Adoration

Andy Hawes is Warden of Edenham Regional Retreat House

We adore thee O Christ and we bless thee!’ God willing, a deeper and more loving adoration of Christ should be the outcome of our Lenten Disciplines and of our Holy Week prayer and reflection. Any time of penitence means that the spotlight of the Holy Spirit is directed on the examination of our conscience, but this is only part of the spiritual dynamic. As the Holy Spirit convicts us of our own shortcomings, there ought to be a growing awareness of the tender and forgiving acceptance of Christ. A deepening sense of our own sinfulness should be balanced by a deepening realization of God’s love for us. As Jesus said, ‘Those who are forgiven much love much.’

It is a great pity that many Christians never experience this liberating truth. Times of fasting and penitence and the practice of confession are too often perceived as a negative experience, an exercise in spiritual self-abuse. When this attitude prevails, there is precious little hope that anything of lasting worth will come out of the process.

This is the worst kind of piety – a laudable, but pitiable, attempt at trying to be better. Nothing could be further from the purpose of Lent and Holy Week.

Self-examination, fasting and penitence – even when the sacrament of confession is not an outcome – is an expression of a relationship where the individual is loved and desires to love in return. As William Cowper writes in his poem Hark my soul, ‘Lord it is my chief complaint, that my love is weak and faint, yet I love thee and adore; O for grace to love thee more!’ The spirit of penitence and the desire for a good and honest life should arise out of love for Jesus.

This came home to me the other day during a conversation with a laywoman about fasting.
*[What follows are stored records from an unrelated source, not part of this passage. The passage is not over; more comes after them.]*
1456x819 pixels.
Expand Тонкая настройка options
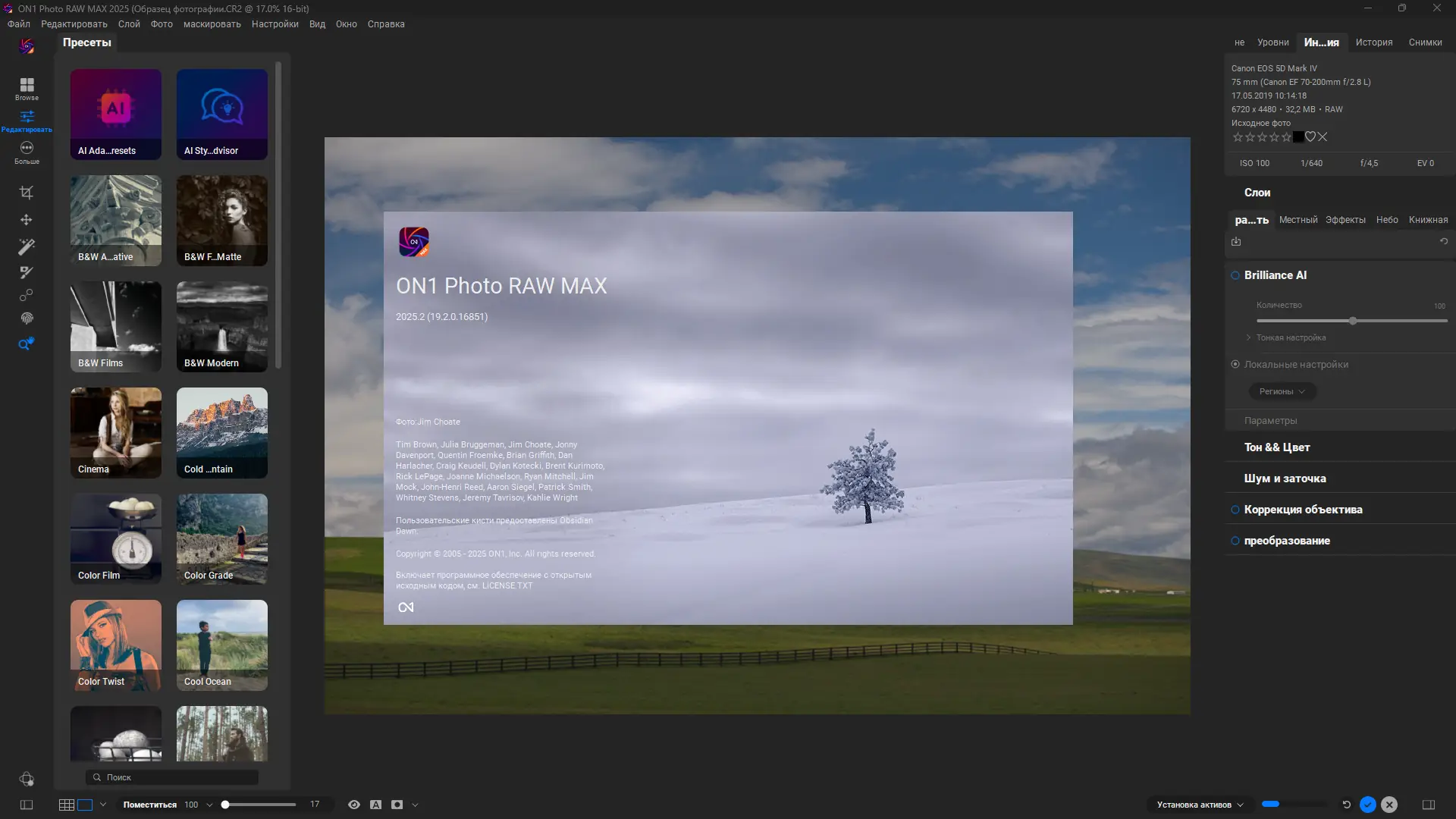(1290, 337)
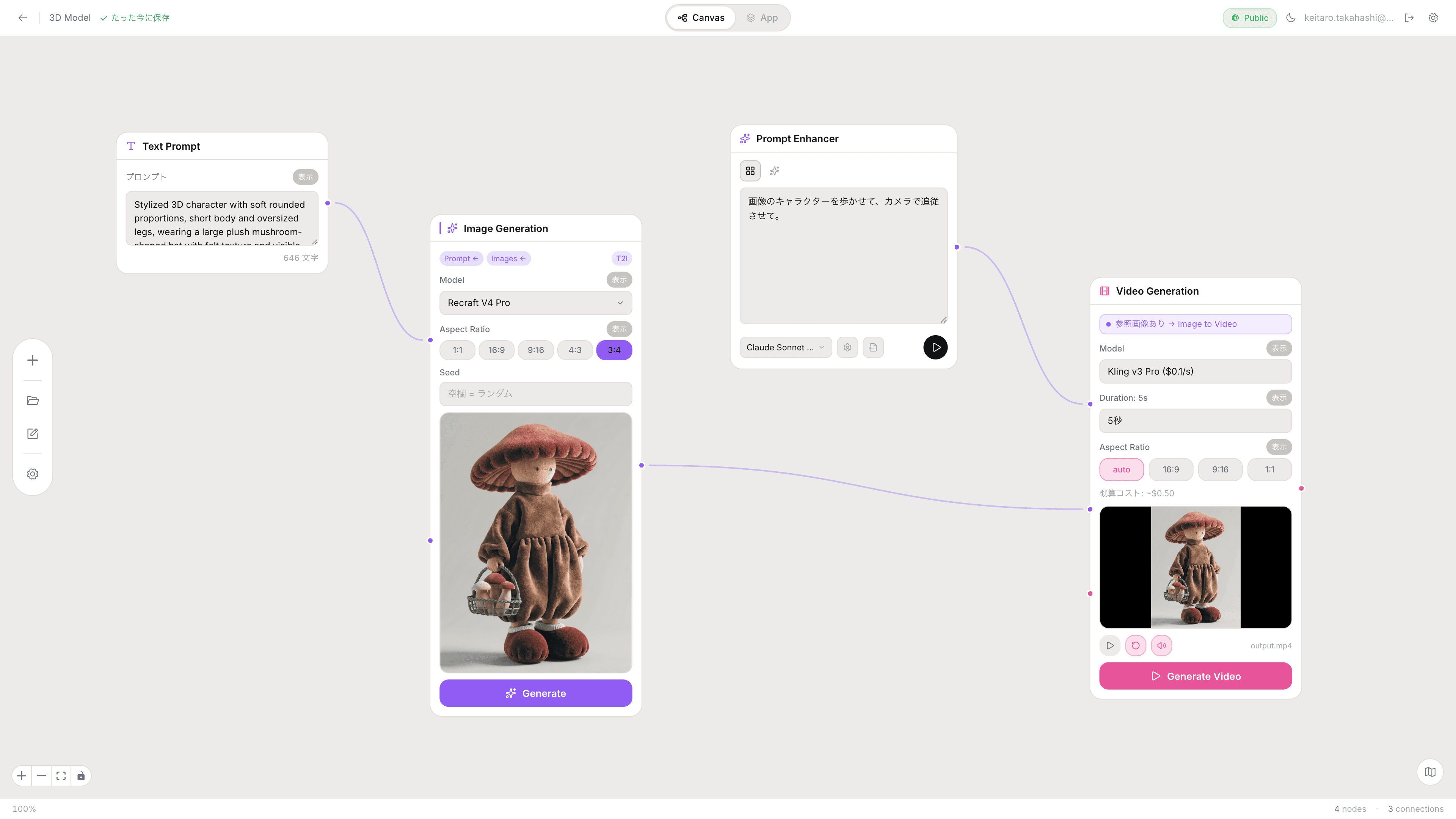Screen dimensions: 1456x819
Task: Click the fit-to-screen icon
Action: pos(61,775)
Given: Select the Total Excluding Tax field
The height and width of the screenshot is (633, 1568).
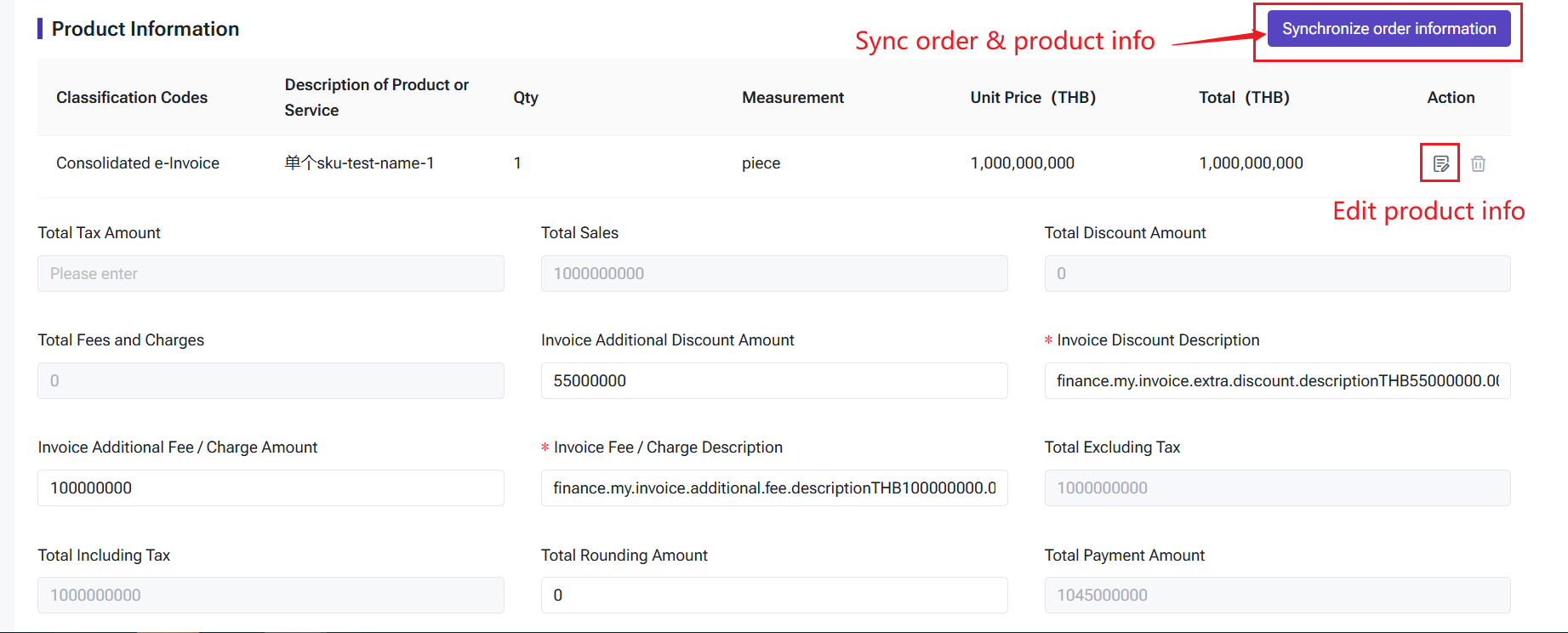Looking at the screenshot, I should coord(1276,488).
She said, ‘I am just so happy I can do something for him.’ The fasting was not just an exercise in self-discipline, or about increasing self-awareness, although these are important. It was a token of love for the Lord; it was a fragrant offering of a heart that desires to spend itself and be spent in his service.

That is why Holy Week should be a time of adoration. In the great four days, beginning on Maundy Thursday, Christian people are drawn away by the liturgy from thinking about Christ, to being with Christ, and being with Christ they are moved to partake in the mystery of Love beyond reason. The Mount of Olives, Gethsemane, Golgotha and the Garden Tomb are not places to think. They are places of silent awe, wordless horror and indescribable joy.

God forbid that we should be so pious in our religion that there is no room for simple adoration. In adoration is both self-offering and revelation. Adoration is the fountain of thanksgiving, thanksgiving the cause for joy, and joy is the energy of self-giving. It is self-giving that moves us to take up our cross and follow him. Ask for grace to love and adore him. ‘We adore thee O Christ and we bless thee, for by thy Holy Cross thou hast redeemed the world.’